According to a former DEA official, speaking to CBS, “the opioid crisis was aided in part by Congress, lobbyists and the drug distribution industry.”
Furthermore, according to a CBS analysis and followup to the story, “the DEA says it has taken actions against far fewer opioid distributors under a new law. A Justice Department memo shows 65 doctors, pharmacies and drug companies received suspension orders in 2011. Only six of them have gotten them this year.”
The problem seems to be a revolving door between government figures and the pharmaceutical industry. According to CBSNews.com, “At least 46 investigators, attorneys and supervisors from the DEA, including 32 directly from the division that regulates the drug industry, have been hired by the pharmaceutical industry since the scrutiny on distributors began.”
No wonder there has been no relevant action by the federal government in trying to get a hand on the opioid abuse issue. It’s a perfectly reasonable question to ask just whose side federal officials are on. But this 60 Minutes/Washington Post report doesn’t leave much question.
How is this for doubletalk, also from CBSNews.com: “The DEA has issued no suspension orders against a distributor for nearly two years.

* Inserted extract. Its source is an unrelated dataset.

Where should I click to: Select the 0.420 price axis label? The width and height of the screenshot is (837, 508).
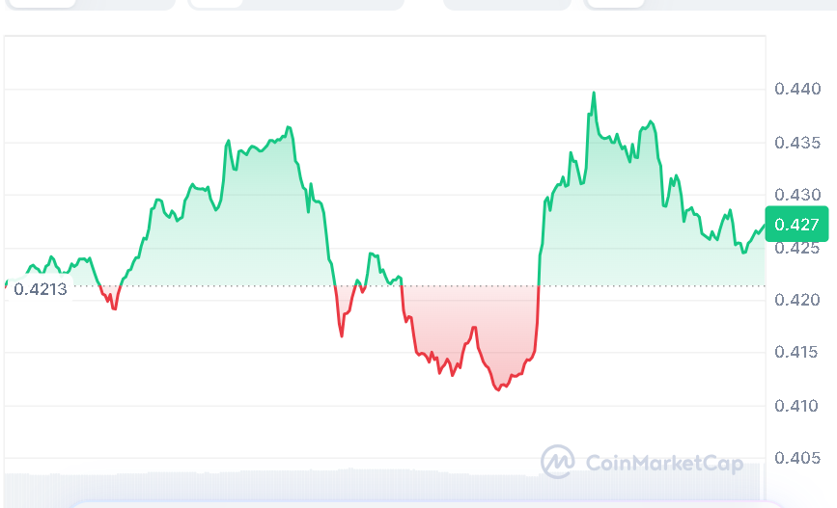click(797, 301)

It says in a statement it will continue to ‘use all the tools at our disposal to combat this epidemic.'”
All tools except suspension orders, it seems. Which means what exactly? Zealously punishing addicts hooked on these deadly drugs by doctors who themselves earn thumbs-up from the federal government?
That’s not a policy to address the problem. That’s a policy to curry favor with the pharmaceutical industry and with irresponsible medical practitioners. Shocking: special interest clout trumps the well-being of the American people.
How serious a problem is opioid abuse? From CBS: “Drug overdose deaths in the United States have more than doubled over the past decade. The CDC says 188,000 people have died from opioid overdoses from 1999 to 2015.”
States and local government need to accept that they alone can address this challenge. The federal government can no more be trusted to solve this problem than it could solve the problems of drug abuse in general, healthcare, violent crime, poverty, etc. Everyday people looking to the federal government for solutions to our problems is fruitless, bordering on delusional.
Ironically, things could change under President Donald Trump. Love him or loathe him, he is a maverick with few of the allegiances previous Republicans and Democrats have for Big Pharma (or pretty much any other special interest group). It would be folly to anticipate him coming up with a solution to this plague. But one would have to be completely delusional to look to standard bearers in either party to offer anything useful in the discussion, based on history.
This plague goes on, but at least we now know with some relative certainty, that the problem has to be addressed by the state and local entities. Typically, Washington isn’t an honest broker.
Add opioid abuse to the lengthy list of social ills advanced by the federal government instead of challenged by the federal government. Another example of politics killing constituents; another example of why the federal government needs to be slashed to the bone and forced to comply with constitutional mandates – and nothing else.